I'm typically a fan of all the movie-related stamps produced by the U.S. Postal Service, and I'm very glad to read the news that important early African American movie stars are being recognized and celebrated with a new series of 42-cent stamps (see them all here). However, I am a little disappointed that it carries on the usual exclusion of mostly forgotten non-musical race films, which are a significant part of both film history and African American history. Considering the stamps are tagged "Black Cinema USA," a number of people may assume this was the height of what African Americans were offered in the first half of the 20th century (Oscar Micheaux deserves a stamp).
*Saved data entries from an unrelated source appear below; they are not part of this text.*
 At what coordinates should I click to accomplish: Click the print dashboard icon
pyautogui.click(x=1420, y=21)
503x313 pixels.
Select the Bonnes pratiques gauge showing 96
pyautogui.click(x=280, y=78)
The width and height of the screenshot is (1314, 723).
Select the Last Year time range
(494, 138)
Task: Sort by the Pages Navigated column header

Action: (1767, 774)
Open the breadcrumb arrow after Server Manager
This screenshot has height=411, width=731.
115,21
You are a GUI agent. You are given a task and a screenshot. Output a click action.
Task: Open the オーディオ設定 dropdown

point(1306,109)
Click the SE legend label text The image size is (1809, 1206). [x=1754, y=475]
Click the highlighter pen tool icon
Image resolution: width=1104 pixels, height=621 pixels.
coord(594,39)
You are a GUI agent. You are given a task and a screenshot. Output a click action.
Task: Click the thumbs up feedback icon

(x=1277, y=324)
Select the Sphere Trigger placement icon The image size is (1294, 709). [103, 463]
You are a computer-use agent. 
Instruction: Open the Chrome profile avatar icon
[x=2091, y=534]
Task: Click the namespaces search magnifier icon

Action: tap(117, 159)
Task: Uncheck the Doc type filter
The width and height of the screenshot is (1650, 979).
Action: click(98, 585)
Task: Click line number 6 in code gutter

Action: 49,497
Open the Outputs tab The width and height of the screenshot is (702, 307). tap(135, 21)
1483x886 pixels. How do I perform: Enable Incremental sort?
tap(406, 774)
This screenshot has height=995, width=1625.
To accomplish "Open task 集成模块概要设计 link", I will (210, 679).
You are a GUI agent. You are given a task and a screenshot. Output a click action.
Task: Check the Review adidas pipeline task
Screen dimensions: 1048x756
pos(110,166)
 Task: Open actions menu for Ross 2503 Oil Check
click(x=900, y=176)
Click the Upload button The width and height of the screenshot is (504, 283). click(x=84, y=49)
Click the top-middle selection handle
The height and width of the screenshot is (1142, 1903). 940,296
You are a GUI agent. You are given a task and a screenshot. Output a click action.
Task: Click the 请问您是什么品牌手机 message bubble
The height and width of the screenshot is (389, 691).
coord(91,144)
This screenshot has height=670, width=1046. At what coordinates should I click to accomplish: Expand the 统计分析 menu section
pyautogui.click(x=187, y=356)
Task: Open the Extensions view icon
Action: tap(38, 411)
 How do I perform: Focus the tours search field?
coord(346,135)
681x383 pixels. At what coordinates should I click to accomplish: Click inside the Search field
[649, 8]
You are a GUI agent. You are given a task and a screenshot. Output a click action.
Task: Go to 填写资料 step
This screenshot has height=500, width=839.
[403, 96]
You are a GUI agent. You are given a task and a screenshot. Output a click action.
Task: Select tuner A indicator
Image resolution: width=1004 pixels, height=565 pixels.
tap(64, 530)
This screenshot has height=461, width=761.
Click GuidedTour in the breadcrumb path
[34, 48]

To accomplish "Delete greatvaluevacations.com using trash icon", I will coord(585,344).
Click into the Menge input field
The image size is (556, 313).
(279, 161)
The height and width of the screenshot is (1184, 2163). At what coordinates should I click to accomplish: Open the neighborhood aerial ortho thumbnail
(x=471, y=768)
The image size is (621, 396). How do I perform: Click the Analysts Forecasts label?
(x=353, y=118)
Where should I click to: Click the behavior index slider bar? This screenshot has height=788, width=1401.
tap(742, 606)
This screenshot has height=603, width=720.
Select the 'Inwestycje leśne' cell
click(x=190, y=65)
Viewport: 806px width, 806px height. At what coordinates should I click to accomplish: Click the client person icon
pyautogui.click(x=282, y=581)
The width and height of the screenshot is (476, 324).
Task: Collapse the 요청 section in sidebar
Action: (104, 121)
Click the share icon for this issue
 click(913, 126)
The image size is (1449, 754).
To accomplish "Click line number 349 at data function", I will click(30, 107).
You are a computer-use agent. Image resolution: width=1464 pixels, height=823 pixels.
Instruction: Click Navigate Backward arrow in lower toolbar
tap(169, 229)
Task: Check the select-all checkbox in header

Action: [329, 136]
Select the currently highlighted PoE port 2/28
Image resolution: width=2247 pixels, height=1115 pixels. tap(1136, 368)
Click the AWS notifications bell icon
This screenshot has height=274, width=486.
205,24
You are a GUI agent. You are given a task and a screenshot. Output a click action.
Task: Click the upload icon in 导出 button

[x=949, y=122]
Gripes aside, though, it is nonetheless a wonderful set. The five stamps feature vintage poster designs from old movies starring musical artists Josephine Baker (Princess Tam-Tam), Duke Ellington (Black and Tan) and Louis Jordan (Caldonia), plus King Vidor's monumental Oscar-nominated musical, Hallelujah! (it was one of the rare studio films featuring an all black cast) and the 1921 silent film The Sport of the Gods. In previous, separate years, Showboat costars Paul Robeson and Hattie McDaniel have also received their own postage stamps.

The new stamps come out Wednesday and there will be a ceremony on their behalf that day at the Newark Museum, which is currently holding the 34th annual Newark Black Film Festival. The festival is also holding free screenings of Hallelujah on Wednesday, Thursday and Friday.